WHAT IS NEEDED: Only the pictures are to be left out; set down the rest of the records exactly.

MATERIAL SUPPLIED:
====

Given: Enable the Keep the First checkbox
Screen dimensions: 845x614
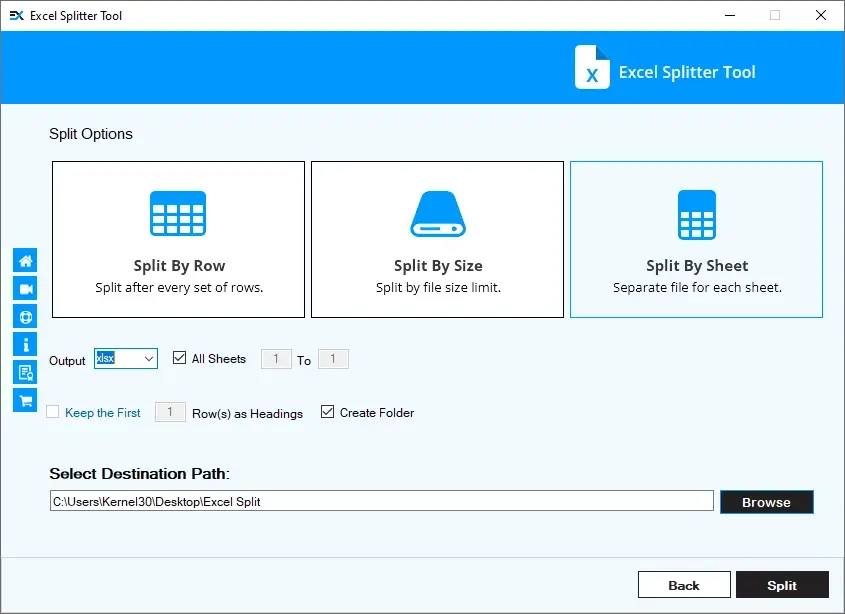Looking at the screenshot, I should [x=53, y=412].
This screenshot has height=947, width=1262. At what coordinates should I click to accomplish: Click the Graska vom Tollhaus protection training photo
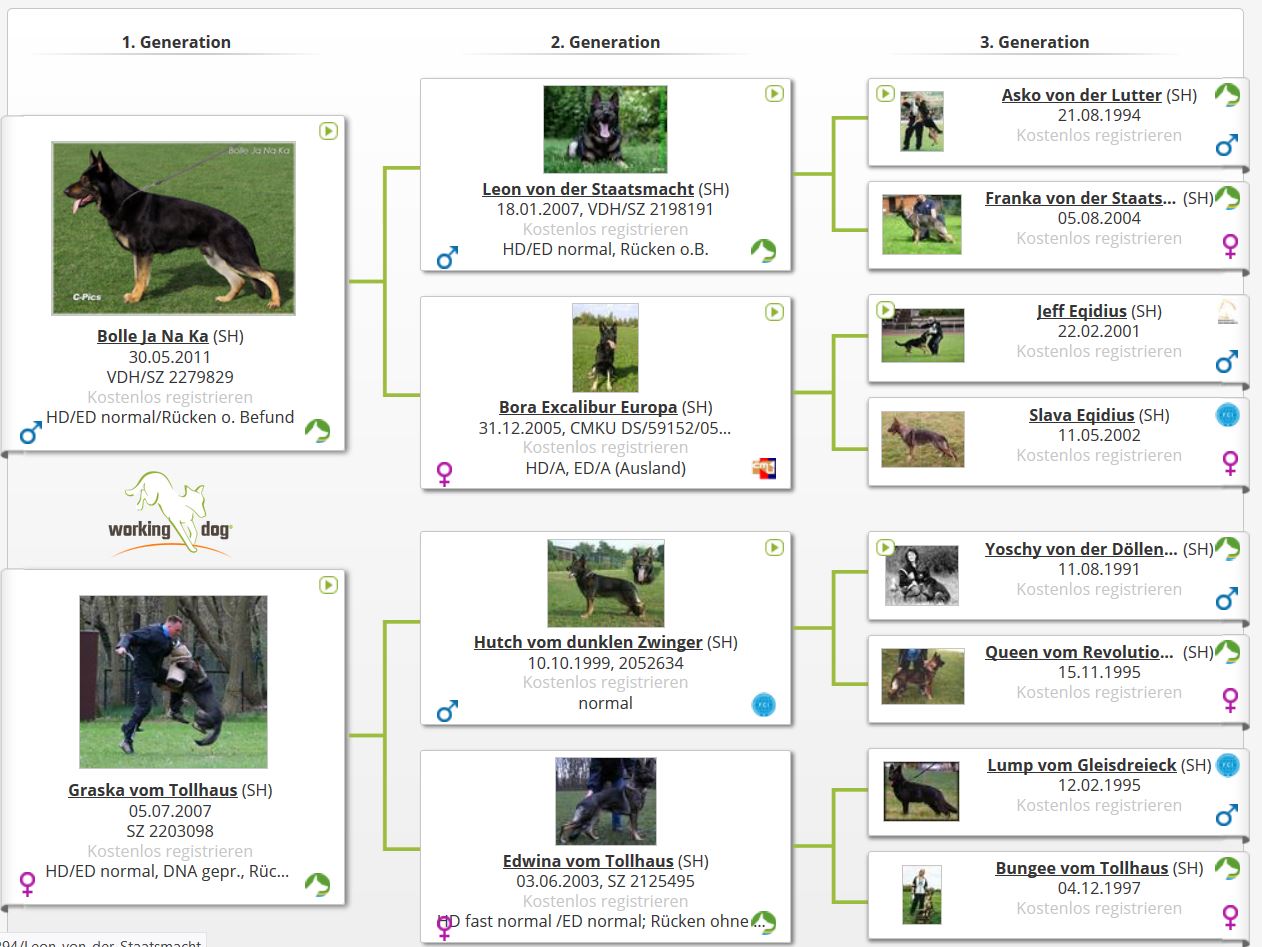pos(173,682)
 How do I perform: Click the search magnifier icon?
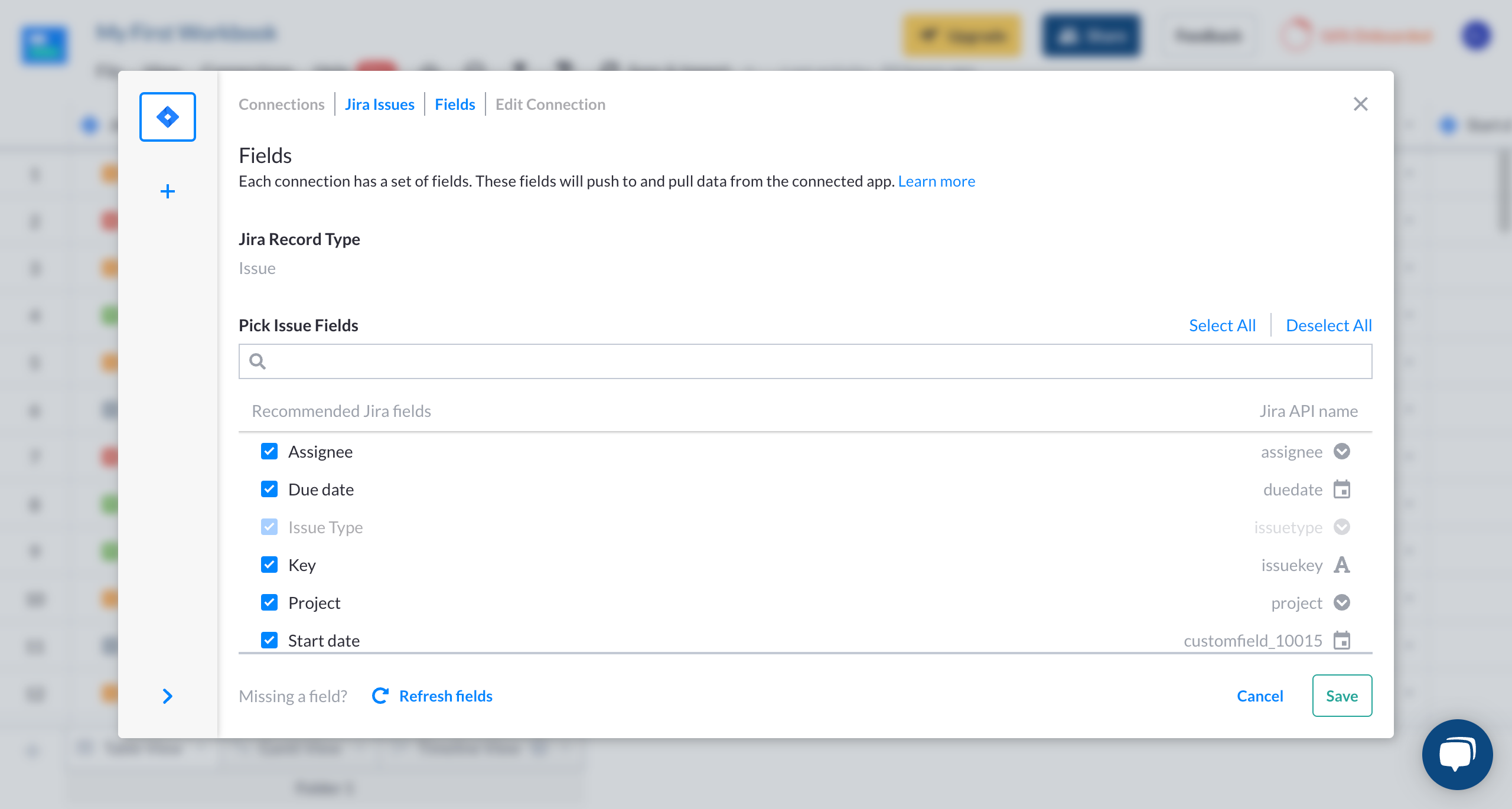coord(258,361)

====

SOLUTION:
Given: Enable the Keep the First checkbox
Screen dimensions: 845x614
Looking at the screenshot, I should [x=53, y=412].
This screenshot has height=947, width=1262. At what coordinates should I click to accomplish: Click the Graska vom Tollhaus protection training photo
pos(173,682)
 How do I perform: Click the search magnifier icon?
coord(258,361)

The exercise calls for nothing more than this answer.